『影の使者』
後日談です。知らない人が数人でてきますが気にしないで結構です(笑)
それは、リートルード王国秘密の組織。
決して表舞台に出ることはなく裏で糸を引き、情報を拡散させたり拾い集めたりし、人々の誘導をする。そしてひっそりと隠れた犯罪を暴きだす影の集団――『影の使者』。
彼らは国王直轄の団体であり、主とするのも国王のみ。よってその成員や拠点、仕事内容等は王本人他、信頼のおける数人しか知らない。

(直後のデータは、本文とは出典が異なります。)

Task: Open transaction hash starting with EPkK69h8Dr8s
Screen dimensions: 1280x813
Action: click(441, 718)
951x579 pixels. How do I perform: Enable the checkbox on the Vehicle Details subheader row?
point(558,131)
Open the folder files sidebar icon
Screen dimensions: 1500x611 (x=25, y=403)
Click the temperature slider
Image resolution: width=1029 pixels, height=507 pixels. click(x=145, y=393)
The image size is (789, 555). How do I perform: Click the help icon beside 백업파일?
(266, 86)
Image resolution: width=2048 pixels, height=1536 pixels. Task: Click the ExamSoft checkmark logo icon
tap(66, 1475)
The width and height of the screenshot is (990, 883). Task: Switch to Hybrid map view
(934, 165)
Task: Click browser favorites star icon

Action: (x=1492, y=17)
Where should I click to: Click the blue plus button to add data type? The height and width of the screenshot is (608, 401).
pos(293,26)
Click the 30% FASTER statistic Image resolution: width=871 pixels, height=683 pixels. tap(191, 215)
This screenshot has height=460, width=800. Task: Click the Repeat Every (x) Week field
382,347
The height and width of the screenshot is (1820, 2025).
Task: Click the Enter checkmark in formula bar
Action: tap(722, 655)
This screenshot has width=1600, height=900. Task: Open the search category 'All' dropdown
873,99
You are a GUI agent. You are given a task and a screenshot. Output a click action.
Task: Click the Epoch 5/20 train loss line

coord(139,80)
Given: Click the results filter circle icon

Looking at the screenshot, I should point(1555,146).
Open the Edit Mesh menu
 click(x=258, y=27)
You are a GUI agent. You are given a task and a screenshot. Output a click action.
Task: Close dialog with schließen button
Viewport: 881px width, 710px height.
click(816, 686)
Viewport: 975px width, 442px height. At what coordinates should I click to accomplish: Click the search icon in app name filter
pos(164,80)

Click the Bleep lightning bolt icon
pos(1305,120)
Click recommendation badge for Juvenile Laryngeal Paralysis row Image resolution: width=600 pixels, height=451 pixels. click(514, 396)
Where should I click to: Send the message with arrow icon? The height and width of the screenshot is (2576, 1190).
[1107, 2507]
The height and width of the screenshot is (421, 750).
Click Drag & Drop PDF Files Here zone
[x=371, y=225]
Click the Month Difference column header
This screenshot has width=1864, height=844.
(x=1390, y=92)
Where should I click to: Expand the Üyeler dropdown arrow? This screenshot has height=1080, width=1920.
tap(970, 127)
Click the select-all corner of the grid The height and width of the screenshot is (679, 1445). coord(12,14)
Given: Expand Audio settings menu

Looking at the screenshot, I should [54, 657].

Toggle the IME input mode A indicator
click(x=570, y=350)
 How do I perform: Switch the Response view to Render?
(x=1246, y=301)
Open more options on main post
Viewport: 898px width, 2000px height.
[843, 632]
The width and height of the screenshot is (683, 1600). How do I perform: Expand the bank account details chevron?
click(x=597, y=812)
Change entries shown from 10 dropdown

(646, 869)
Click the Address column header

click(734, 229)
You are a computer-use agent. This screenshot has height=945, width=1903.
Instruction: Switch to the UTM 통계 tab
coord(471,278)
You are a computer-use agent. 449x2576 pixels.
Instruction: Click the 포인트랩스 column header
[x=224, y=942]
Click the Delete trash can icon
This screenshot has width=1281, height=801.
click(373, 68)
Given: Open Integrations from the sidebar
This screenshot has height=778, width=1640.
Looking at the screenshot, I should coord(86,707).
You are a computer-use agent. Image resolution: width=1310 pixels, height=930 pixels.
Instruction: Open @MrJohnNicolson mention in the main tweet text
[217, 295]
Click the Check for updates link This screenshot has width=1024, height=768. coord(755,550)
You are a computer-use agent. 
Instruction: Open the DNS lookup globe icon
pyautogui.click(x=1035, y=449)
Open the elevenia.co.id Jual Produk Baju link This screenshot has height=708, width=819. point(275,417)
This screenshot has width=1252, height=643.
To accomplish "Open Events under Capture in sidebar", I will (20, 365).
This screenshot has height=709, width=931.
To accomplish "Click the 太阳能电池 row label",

その仕事は迅速かつ正確。誰にも知られずに実行されいつの間にか解決するという、まるで魔法のような手を使う隠密だ。
――だが、実際の所は。
「だからさあ、もうそろそろ潮時なんじゃねぇかと思うのよ、俺は。」
某月某日。まるで酒蔵のような薄暗がりの一室内。
持っていたエールを最後の一滴まで飲み干した男は、そうぼやいた。傍らの机に突っ伏していた男が顔を上げる。
「なにが?」
「俺たちのことだよ。」
「なんでだ?」
「だってよ、王国、平和じゃん基本。」
「いいことだろうが。」
「俺なんか傭兵あがりだからよ、戦争とか起きないと本領が発揮できないんだよ。」
「単に諜報活動が苦手なだけだろ、バルトは。」
「うっせ!ライナスだって戦闘狂の癖によ。」
バルトと呼ばれた大柄な男はガンっとジョッキを机に叩きつけ、憤慨した。
だがライナスと呼ばれたやや背の低い男にとっては日常茶飯事なのか、はいはい、と適当に流す。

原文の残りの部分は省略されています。